:: Excerpted text ::
"""

One of the sad truths about the Trump era is that the Republican Party will return to being the Bush party as soon as Trump leaves office. The 2020 election could be a blowout, giving Trump a mandate to push through all sorts of populist projects, as well as giving the GOP a huge majority. Trumpism could become the default position of the base, but the party will immediately begin selling itself as a the kinder, gentler Trumpism as soon as Trump is in the rear-view mirror.

It is one of the enduring features of post-war America. Pat Buchanan pointed it out way back in the 1980’s, when he observed that the people vote conservatives to Congress, only to see them go native in a few years. It is a remarkable transformation made more obvious in the communication age. You can just follow the person’s social media feed to see the transformation. They go from representing their people in Washington to Washington’s representative to those people.

The question that has vexed the genuine Right is why this seems to be a phenomenon of the Right and not the Left. There are no examples of left-wingers going to Washington and becoming moderates. That only happens when the Overton window shifts Left. Yesterdays’ hair on fire crazies suddenly sound like statesmen. Back in the 1980’s, when Schumer and Pelosi hit town, they were considered embarrassments to the party, but today they are what passes for normal.

This is not just an American phenomenon. The rest of the English-speaking world has the same issue. In Canada it is called Red Toryism, a sort of center-right conservatism that trails along behind their Left. In Britain, of course, it is just called Toryism. There it is the default position of the ruling class, which is always drifting further Left. The Aussies, of course, have an upside-down version of this with a funny name. Weak and timid conservatism is the default all over the English-speaking world.

"""

:: Data records ::

"""

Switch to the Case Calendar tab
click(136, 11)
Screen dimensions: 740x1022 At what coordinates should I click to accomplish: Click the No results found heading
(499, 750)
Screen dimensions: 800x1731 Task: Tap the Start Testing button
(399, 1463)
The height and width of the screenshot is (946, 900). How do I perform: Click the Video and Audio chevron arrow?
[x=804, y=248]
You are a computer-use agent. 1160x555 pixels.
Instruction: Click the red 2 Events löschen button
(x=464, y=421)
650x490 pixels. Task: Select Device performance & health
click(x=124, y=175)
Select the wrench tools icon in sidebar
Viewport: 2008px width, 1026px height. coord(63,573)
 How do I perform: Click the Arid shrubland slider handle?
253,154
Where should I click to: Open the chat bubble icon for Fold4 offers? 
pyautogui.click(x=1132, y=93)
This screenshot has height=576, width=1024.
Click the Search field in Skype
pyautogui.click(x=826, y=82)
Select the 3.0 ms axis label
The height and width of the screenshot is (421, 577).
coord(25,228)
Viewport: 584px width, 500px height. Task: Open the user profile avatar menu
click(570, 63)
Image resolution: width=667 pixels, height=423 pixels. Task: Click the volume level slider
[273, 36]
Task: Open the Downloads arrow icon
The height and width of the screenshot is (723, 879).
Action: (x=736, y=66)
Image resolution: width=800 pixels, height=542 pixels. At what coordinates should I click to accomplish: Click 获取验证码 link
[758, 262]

"""

:: Set of tasks ::
1. Quote the passage on conservatism above, starting at "This is not" and ending at "the English-speaking world.".
2. According to the passage on conservatism, what is the center-right conservatism in Canada called?

:: Answers to the tasks ::
1.
This is not just an American phenomenon. The rest of the English-speaking world has the same issue. In Canada it is called Red Toryism, a sort of center-right conservatism that trails along behind their Left. In Britain, of course, it is just called Toryism. There it is the default position of the ruling class, which is always drifting further Left. The Aussies, of course, have an upside-down version of this with a funny name. Weak and timid conservatism is the default all over the English-speaking world.

2. Red Toryism